Kepala Operasi PT Salam Pacific Indonesia Lines (SPIL) Cabang Merauke, Tony Bijaksono, mengungkapkan bahwa tambahan peralatan operasional dari Pelindo mampu mengurangi kepadatan aktivitas di pelabuhan sekaligus mempercepat proses bongkar muat.

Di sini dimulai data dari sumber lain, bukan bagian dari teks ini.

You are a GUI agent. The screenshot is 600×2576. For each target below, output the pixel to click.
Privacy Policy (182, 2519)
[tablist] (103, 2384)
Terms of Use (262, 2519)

"Pada Semester I Tahun 2026, kami memang melihat adanya lonjakan muatan yang berdampak pada semakin padatnya aktivitas lapangan dan antrean kapal. Namun, kehadiran peralatan operasional baru dari Pelindo sangat membantu kelancaran di area depo maupun saat bongkar muat. Dampaknya sangat terasa, port stay time yang sebelumnya sekitar 55 jam kini turun menjadi 47 jam. Proses pelayanan menjadi jauh lebih cepat, aman, dan efisien," jelas Tony.
Pelindo menilai keberhasilan tersebut tidak lepas dari kolaborasi antara operator terminal, perusahaan pelayaran, serta seluruh pemangku kepentingan dalam menjaga kelancaran rantai pasok di Papua Selatan.
Ke depan, PT Pelindo Terminal Petikemas akan terus memperkuat pelayanan melalui peningkatan kompetensi sumber daya manusia, modernisasi infrastruktur, serta pengembangan fasilitas operasional. Langkah ini diharapkan mampu mempertahankan tren pertumbuhan positif sekaligus memperkuat peran TPK Merauke sebagai gerbang logistik utama di wilayah Papua Selatan.